List derivation and generator expressions are usually the easiest way to filter data. In fact, they can also convert data when filtering. For example:
>>> mylist = [1, 4, -5, 10, -7, 2, 3, -1] >>> import math >>> [math.sqrt(n) for n in mylist if n > 0] [1.0, 2.0, 3.1622776601683795, 1.4142135623730951, 1.7320508075688772] >>>
A variant of filtering is to replace unqualified values with new ones instead of discarding them. For example, in a column of data, you may not only want to find positive numbers, but also want to replace non positive numbers with specified numbers. This problem can be easily solved by putting the filter condition into the condition expression, as follows:
>>> clip_neg = [n if n > 0 else 0 for n in mylist] >>> clip_neg [1, 4, 0, 10, 0, 2, 3, 0] >>> clip_pos = [n if n < 0 else 0 for n in mylist] >>> clip_pos [0, 0, -5, 0, -7, 0, 0, -1] >>>
Another noteworthy filtering tool is itertools Compress (), which takes an iterable object and a corresponding Boolean selector sequence as input parameters.

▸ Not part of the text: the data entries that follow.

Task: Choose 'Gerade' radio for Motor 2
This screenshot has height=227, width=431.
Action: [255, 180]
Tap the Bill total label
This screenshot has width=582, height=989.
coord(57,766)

Then output the element in the iterable object whose corresponding selector is True. This function is very useful when you need to filter a sequence with another associated sequence. For example, suppose you have the following two columns of data:
addresses = [ '5412 N CLARK', '5148 N CLARK', '5800 E 58TH', '2122 N CLARK' '5645 N RAVENSWOOD', '1060 W ADDISON', '4801 N BROADWAY', '1039 W GRANVILLE', ] counts = [ 0, 3, 10, 4, 1, 7, 6, 1]
Now you want to output all the addresses whose corresponding count value is greater than 5. You can do this:
>>> from itertools import compress >>> more5 = [n > 5 for n in counts] >>> more5 [False, False, True, False, False, True, True, False] >>> list(compress(addresses, more5)) ['5800 E 58TH', '4801 N BROADWAY', '1039 W GRANVILLE'] >>>
The key point here is to create a Boolean sequence to indicate which elements compound conditions. Then the compress() function selects the element whose output position is True according to this sequence.
Similar to the filter() function, compress() is also an iterator returned. Therefore, if you need to get a list, you need to use list() to convert the result to list type.